Start of AVAILABLE RECORDS
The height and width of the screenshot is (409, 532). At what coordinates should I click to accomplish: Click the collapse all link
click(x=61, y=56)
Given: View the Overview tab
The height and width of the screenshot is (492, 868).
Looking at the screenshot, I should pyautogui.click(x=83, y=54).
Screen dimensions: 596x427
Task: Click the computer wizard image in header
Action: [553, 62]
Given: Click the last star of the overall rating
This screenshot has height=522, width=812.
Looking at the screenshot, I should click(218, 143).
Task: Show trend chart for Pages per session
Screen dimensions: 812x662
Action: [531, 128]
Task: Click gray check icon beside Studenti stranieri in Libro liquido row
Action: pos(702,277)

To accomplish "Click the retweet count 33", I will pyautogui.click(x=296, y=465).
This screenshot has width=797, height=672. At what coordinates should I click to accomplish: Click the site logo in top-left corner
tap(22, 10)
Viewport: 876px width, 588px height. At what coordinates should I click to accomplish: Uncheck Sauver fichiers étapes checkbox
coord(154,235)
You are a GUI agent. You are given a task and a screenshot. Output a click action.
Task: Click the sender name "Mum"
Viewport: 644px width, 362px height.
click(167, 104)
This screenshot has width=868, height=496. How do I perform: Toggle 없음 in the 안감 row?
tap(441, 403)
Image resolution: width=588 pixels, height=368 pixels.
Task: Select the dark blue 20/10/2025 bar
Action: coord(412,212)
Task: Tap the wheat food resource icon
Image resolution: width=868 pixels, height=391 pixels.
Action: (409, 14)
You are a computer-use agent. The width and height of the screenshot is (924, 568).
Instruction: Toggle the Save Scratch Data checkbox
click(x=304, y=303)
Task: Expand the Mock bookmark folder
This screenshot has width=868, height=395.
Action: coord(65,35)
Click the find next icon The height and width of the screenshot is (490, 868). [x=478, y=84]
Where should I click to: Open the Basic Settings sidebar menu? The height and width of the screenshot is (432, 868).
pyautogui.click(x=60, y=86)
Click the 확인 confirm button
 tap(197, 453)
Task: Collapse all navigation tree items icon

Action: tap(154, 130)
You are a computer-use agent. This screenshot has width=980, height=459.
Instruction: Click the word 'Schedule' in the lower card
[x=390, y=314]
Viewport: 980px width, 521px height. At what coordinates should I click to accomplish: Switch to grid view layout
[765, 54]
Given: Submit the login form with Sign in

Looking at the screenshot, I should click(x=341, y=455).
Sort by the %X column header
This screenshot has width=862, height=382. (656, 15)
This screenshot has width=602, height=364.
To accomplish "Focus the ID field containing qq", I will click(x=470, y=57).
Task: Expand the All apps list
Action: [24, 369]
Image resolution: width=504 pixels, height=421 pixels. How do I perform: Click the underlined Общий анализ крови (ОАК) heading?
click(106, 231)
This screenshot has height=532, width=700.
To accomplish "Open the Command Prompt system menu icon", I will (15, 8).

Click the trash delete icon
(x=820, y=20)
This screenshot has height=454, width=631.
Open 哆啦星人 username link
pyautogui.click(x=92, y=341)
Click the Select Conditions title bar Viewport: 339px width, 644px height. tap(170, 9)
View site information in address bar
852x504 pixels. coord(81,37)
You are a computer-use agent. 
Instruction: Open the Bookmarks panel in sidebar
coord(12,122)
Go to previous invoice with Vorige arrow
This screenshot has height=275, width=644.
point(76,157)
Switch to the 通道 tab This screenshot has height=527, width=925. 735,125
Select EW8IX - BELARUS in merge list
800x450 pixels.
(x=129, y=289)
End of AVAILABLE RECORDS
EXERCISE
Please reproduce, exactly as they appear above, the lines from the line containing "The height and width of the screenshot is (492, 868)." up to and including the line containing "Task: Show trend chart for Pages per session".

ANSWER TO THE PROBLEM
The height and width of the screenshot is (492, 868).
Looking at the screenshot, I should pyautogui.click(x=83, y=54).
Screen dimensions: 596x427
Task: Click the computer wizard image in header
Action: [553, 62]
Given: Click the last star of the overall rating
This screenshot has height=522, width=812.
Looking at the screenshot, I should click(218, 143).
Task: Show trend chart for Pages per session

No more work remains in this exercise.